> **Exercise goal**
The entries below should be output exactly as written.

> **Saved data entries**
-----

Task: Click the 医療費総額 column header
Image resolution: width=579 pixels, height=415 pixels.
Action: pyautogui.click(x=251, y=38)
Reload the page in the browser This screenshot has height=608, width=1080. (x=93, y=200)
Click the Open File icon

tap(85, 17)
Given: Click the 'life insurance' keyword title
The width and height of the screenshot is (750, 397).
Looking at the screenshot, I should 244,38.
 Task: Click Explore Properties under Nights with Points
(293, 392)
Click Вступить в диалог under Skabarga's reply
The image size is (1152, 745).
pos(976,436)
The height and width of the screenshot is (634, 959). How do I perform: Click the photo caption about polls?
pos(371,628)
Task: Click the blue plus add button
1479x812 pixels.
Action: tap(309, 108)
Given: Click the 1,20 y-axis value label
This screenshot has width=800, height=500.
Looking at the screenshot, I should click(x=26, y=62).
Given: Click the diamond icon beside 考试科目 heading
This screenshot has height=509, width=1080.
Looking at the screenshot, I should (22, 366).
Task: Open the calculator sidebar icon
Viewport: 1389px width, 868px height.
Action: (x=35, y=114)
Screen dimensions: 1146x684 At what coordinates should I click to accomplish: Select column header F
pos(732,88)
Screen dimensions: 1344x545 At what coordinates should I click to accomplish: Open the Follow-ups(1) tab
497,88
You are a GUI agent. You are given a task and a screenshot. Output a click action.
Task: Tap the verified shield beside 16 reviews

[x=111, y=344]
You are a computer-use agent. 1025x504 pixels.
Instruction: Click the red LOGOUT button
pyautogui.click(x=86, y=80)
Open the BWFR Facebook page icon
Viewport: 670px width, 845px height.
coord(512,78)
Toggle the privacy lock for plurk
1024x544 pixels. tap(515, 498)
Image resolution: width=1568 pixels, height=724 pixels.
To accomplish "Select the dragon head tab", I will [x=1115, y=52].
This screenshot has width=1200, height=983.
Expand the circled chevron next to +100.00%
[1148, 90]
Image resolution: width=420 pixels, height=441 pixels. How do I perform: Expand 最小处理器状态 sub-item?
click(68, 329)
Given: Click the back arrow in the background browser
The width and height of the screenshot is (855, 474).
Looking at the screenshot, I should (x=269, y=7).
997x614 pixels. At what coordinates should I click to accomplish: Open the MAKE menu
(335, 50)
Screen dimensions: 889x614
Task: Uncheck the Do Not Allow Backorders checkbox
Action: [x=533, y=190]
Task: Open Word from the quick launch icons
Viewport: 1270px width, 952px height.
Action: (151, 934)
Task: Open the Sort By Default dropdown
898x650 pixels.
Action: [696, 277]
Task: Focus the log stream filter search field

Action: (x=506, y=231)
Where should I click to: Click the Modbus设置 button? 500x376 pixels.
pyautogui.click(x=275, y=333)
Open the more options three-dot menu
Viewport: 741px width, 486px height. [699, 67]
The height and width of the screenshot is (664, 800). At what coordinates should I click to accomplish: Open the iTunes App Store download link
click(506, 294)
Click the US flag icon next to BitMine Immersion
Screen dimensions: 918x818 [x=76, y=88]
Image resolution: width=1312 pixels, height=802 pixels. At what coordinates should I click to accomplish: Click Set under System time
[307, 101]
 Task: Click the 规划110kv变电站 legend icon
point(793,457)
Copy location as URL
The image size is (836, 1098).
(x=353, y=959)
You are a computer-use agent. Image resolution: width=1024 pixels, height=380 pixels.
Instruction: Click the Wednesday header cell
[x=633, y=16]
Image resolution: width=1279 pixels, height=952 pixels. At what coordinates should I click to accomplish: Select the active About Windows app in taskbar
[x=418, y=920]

-----

> **The answer**
Task: Click the 医療費総額 column header
Image resolution: width=579 pixels, height=415 pixels.
Action: pyautogui.click(x=251, y=38)
Reload the page in the browser This screenshot has height=608, width=1080. (x=93, y=200)
Click the Open File icon

tap(85, 17)
Given: Click the 'life insurance' keyword title
The width and height of the screenshot is (750, 397).
Looking at the screenshot, I should 244,38.
 Task: Click Explore Properties under Nights with Points
(293, 392)
Click Вступить в диалог under Skabarga's reply
The image size is (1152, 745).
pos(976,436)
The height and width of the screenshot is (634, 959). How do I perform: Click the photo caption about polls?
pos(371,628)
Task: Click the blue plus add button
1479x812 pixels.
Action: tap(309, 108)
Given: Click the 1,20 y-axis value label
This screenshot has width=800, height=500.
Looking at the screenshot, I should click(x=26, y=62).
Given: Click the diamond icon beside 考试科目 heading
This screenshot has height=509, width=1080.
Looking at the screenshot, I should (22, 366).
Task: Open the calculator sidebar icon
Viewport: 1389px width, 868px height.
Action: (x=35, y=114)
Screen dimensions: 1146x684 At what coordinates should I click to accomplish: Select column header F
pos(732,88)
Screen dimensions: 1344x545 At what coordinates should I click to accomplish: Open the Follow-ups(1) tab
497,88
You are a GUI agent. You are given a task and a screenshot. Output a click action.
Task: Tap the verified shield beside 16 reviews

[x=111, y=344]
You are a computer-use agent. 1025x504 pixels.
Instruction: Click the red LOGOUT button
pyautogui.click(x=86, y=80)
Open the BWFR Facebook page icon
Viewport: 670px width, 845px height.
coord(512,78)
Toggle the privacy lock for plurk
1024x544 pixels. tap(515, 498)
Image resolution: width=1568 pixels, height=724 pixels.
To accomplish "Select the dragon head tab", I will [x=1115, y=52].
This screenshot has width=1200, height=983.
Expand the circled chevron next to +100.00%
[1148, 90]
Image resolution: width=420 pixels, height=441 pixels. How do I perform: Expand 最小处理器状态 sub-item?
click(68, 329)
Given: Click the back arrow in the background browser
The width and height of the screenshot is (855, 474).
Looking at the screenshot, I should (x=269, y=7).
997x614 pixels. At what coordinates should I click to accomplish: Open the MAKE menu
(335, 50)
Screen dimensions: 889x614
Task: Uncheck the Do Not Allow Backorders checkbox
Action: [x=533, y=190]
Task: Open Word from the quick launch icons
Viewport: 1270px width, 952px height.
Action: (151, 934)
Task: Open the Sort By Default dropdown
898x650 pixels.
Action: [696, 277]
Task: Focus the log stream filter search field

Action: (x=506, y=231)
Where should I click to: Click the Modbus设置 button? 500x376 pixels.
pyautogui.click(x=275, y=333)
Open the more options three-dot menu
Viewport: 741px width, 486px height. [699, 67]
The height and width of the screenshot is (664, 800). At what coordinates should I click to accomplish: Open the iTunes App Store download link
click(506, 294)
Click the US flag icon next to BitMine Immersion
Screen dimensions: 918x818 [x=76, y=88]
Image resolution: width=1312 pixels, height=802 pixels. At what coordinates should I click to accomplish: Click Set under System time
[307, 101]
 Task: Click the 规划110kv变电站 legend icon
point(793,457)
Copy location as URL
The image size is (836, 1098).
(x=353, y=959)
You are a computer-use agent. Image resolution: width=1024 pixels, height=380 pixels.
Instruction: Click the Wednesday header cell
[x=633, y=16]
Image resolution: width=1279 pixels, height=952 pixels. At what coordinates should I click to accomplish: Select the active About Windows app in taskbar
[x=418, y=920]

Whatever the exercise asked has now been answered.